>> BEGIN Working data

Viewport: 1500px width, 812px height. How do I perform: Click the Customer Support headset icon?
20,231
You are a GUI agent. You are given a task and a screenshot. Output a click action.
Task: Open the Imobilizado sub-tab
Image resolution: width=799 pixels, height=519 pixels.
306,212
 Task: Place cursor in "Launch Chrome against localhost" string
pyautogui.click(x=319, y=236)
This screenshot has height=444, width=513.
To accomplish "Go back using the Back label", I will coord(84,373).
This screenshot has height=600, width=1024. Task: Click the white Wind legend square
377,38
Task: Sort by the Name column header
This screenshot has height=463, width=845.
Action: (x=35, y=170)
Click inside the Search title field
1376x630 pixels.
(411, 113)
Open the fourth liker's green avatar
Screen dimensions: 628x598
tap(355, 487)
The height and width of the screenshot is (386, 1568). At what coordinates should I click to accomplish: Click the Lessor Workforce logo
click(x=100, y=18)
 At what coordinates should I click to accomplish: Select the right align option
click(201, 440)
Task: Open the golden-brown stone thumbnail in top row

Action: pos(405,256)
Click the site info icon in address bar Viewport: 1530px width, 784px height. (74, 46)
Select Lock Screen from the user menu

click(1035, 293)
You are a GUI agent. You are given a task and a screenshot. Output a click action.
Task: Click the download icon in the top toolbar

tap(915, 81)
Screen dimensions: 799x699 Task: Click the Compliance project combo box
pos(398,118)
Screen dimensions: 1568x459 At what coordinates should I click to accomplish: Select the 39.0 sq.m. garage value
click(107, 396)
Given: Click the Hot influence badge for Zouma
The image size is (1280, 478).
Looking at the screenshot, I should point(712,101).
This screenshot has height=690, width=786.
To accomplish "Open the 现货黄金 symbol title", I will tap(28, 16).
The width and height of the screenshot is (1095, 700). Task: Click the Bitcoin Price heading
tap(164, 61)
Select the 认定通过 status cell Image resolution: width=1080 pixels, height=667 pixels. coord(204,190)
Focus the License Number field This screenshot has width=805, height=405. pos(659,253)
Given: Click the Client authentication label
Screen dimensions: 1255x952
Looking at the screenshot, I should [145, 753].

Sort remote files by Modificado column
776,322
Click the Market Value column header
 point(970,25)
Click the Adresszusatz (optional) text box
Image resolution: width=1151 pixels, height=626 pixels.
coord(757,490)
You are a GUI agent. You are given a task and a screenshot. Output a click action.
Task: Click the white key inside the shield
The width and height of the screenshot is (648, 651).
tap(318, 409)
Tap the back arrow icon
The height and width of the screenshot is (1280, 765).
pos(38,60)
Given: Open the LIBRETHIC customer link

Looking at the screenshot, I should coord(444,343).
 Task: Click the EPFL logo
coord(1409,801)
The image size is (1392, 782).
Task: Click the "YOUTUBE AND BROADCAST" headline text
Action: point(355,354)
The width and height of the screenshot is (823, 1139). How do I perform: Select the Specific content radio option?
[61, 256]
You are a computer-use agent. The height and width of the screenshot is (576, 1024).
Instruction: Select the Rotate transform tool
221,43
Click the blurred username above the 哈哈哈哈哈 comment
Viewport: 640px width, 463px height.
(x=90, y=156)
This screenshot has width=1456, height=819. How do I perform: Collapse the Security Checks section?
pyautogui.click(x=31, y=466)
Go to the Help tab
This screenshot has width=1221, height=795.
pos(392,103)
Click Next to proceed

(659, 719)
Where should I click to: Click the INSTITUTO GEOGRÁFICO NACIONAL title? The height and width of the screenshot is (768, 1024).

>> END Working data

— Written request —
Copy the whole listing above line for line, without changing anything.

— Full output —
Viewport: 1500px width, 812px height. How do I perform: Click the Customer Support headset icon?
20,231
You are a GUI agent. You are given a task and a screenshot. Output a click action.
Task: Open the Imobilizado sub-tab
Image resolution: width=799 pixels, height=519 pixels.
306,212
 Task: Place cursor in "Launch Chrome against localhost" string
pyautogui.click(x=319, y=236)
This screenshot has height=444, width=513.
To accomplish "Go back using the Back label", I will coord(84,373).
This screenshot has height=600, width=1024. Task: Click the white Wind legend square
377,38
Task: Sort by the Name column header
This screenshot has height=463, width=845.
Action: (x=35, y=170)
Click inside the Search title field
1376x630 pixels.
(411, 113)
Open the fourth liker's green avatar
Screen dimensions: 628x598
tap(355, 487)
The height and width of the screenshot is (386, 1568). At what coordinates should I click to accomplish: Click the Lessor Workforce logo
click(x=100, y=18)
 At what coordinates should I click to accomplish: Select the right align option
click(201, 440)
Task: Open the golden-brown stone thumbnail in top row

Action: pos(405,256)
Click the site info icon in address bar Viewport: 1530px width, 784px height. (74, 46)
Select Lock Screen from the user menu

click(1035, 293)
You are a GUI agent. You are given a task and a screenshot. Output a click action.
Task: Click the download icon in the top toolbar

tap(915, 81)
Screen dimensions: 799x699 Task: Click the Compliance project combo box
pos(398,118)
Screen dimensions: 1568x459 At what coordinates should I click to accomplish: Select the 39.0 sq.m. garage value
click(107, 396)
Given: Click the Hot influence badge for Zouma
The image size is (1280, 478).
Looking at the screenshot, I should point(712,101).
This screenshot has height=690, width=786.
To accomplish "Open the 现货黄金 symbol title", I will tap(28, 16).
The width and height of the screenshot is (1095, 700). Task: Click the Bitcoin Price heading
tap(164, 61)
Select the 认定通过 status cell Image resolution: width=1080 pixels, height=667 pixels. coord(204,190)
Focus the License Number field This screenshot has width=805, height=405. pos(659,253)
Given: Click the Client authentication label
Screen dimensions: 1255x952
Looking at the screenshot, I should [145, 753].

Sort remote files by Modificado column
776,322
Click the Market Value column header
 point(970,25)
Click the Adresszusatz (optional) text box
Image resolution: width=1151 pixels, height=626 pixels.
coord(757,490)
You are a GUI agent. You are given a task and a screenshot. Output a click action.
Task: Click the white key inside the shield
The width and height of the screenshot is (648, 651).
tap(318, 409)
Tap the back arrow icon
The height and width of the screenshot is (1280, 765).
pos(38,60)
Given: Open the LIBRETHIC customer link

Looking at the screenshot, I should coord(444,343).
 Task: Click the EPFL logo
coord(1409,801)
The image size is (1392, 782).
Task: Click the "YOUTUBE AND BROADCAST" headline text
Action: point(355,354)
The width and height of the screenshot is (823, 1139). How do I perform: Select the Specific content radio option?
[61, 256]
You are a computer-use agent. The height and width of the screenshot is (576, 1024).
Instruction: Select the Rotate transform tool
221,43
Click the blurred username above the 哈哈哈哈哈 comment
Viewport: 640px width, 463px height.
(x=90, y=156)
This screenshot has width=1456, height=819. How do I perform: Collapse the Security Checks section?
pyautogui.click(x=31, y=466)
Go to the Help tab
This screenshot has width=1221, height=795.
pos(392,103)
Click Next to proceed

(659, 719)
Where should I click to: Click the INSTITUTO GEOGRÁFICO NACIONAL title? The height and width of the screenshot is (768, 1024).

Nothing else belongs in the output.